Part of Alibaba’s investment would go to buying up some of the Grab stock owned by San Francisco-based Uber Technologies, sources told Bloomberg. “The deal may represent one of Alibaba’s biggest bets on Southeast Asia since its first investment in Lazada in 2016,” Bloomberg reported. Lazada offers an eCommerce platform.
Alibaba, China’s largest corporation, has not typically ventured into ride-hailing. But, Bloomberg reported, such a deal would give Alilbaba access to data on millions of users in eight countries along with Grab’s various holdings.
An investment by Alibaba’s could boost the growth of Lazada in its fight for market share with Tencent-backed Shopee, Bloomberg reported.
Grab CEO Anthony Tan said the company is facing its “single biggest crisis.” The company has been pounded by pandemic woes along with a pricey competition with its Southeast Asian rival Gojek.
Meanwhile, the two have reportedly been in merger talks, with the blessing of Japan-based SoftBank, a major Grab investor. These latest discussions come as rivals Gojek based in Jakarta, Indonesia, and Grab continue to lose money amid pandemic restrictions.
Previous merger talks stalled. But with SoftBank on board, progress could be made.

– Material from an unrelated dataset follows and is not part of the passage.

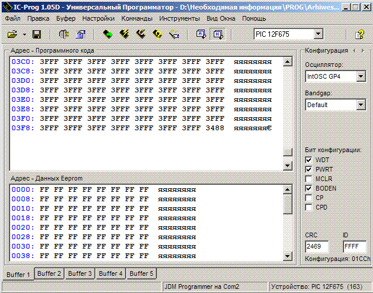The height and width of the screenshot is (293, 373).
Task: Select the Buffer 5 tab
Action: (x=142, y=273)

Last week, September 8, Grab was reportedly in talks with other possible investors, including Hong Kong-based AIA Group Limited, the publicly-traded life insurance group, Prudential PLC, the British global life insurance and financial services company and others.
Grab has added food delivery and insurance to its services since the start of the pandemic. The US$14 billion global ride-hailing company has been hard hit by the COVID-19 economic crisis.
In June, Grab announced it would lay off more than 300 workers, or about 5% of its workforce, as the pandemic hit the world of ride-hailing. Uber and Lyft have been hit with layoffs as well.